§ **How to complete this task**:
One line in the listing below contains "Instruction: Like the". Repeat that line and each line after it exactly, ending with the last one.

§ **Available records**:
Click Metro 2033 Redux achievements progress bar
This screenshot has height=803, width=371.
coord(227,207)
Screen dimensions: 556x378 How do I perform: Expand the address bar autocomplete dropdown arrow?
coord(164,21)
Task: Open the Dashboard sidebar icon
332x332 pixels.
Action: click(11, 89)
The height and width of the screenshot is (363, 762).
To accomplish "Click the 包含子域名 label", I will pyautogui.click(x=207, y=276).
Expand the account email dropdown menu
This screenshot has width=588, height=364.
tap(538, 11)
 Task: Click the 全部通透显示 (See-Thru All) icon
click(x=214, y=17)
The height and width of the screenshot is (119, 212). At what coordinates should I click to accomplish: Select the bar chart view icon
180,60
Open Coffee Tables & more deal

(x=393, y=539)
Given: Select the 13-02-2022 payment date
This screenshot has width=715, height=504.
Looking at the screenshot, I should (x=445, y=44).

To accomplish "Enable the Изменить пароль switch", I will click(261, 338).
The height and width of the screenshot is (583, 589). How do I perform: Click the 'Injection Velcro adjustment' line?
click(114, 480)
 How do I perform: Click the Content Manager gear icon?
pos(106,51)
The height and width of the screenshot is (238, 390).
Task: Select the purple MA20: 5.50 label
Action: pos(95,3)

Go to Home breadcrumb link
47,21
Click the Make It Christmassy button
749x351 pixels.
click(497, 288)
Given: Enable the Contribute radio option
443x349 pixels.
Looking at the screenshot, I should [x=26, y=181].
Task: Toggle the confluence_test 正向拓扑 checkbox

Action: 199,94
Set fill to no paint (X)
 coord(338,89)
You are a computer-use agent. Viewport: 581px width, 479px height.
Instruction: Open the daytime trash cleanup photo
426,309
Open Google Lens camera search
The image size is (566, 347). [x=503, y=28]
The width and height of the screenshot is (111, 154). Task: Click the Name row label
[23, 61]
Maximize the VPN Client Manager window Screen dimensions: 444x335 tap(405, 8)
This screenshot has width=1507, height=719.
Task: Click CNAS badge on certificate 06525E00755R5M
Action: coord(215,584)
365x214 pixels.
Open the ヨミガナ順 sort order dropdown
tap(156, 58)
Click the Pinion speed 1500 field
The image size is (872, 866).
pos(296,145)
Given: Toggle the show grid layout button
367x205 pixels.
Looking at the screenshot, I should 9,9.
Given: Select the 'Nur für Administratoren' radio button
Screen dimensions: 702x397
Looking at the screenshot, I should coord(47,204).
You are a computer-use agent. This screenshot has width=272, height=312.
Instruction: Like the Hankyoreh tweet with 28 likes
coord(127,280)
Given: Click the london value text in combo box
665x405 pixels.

§ **Task result**:
Instruction: Like the Hankyoreh tweet with 28 likes
coord(127,280)
Given: Click the london value text in combo box
665x405 pixels.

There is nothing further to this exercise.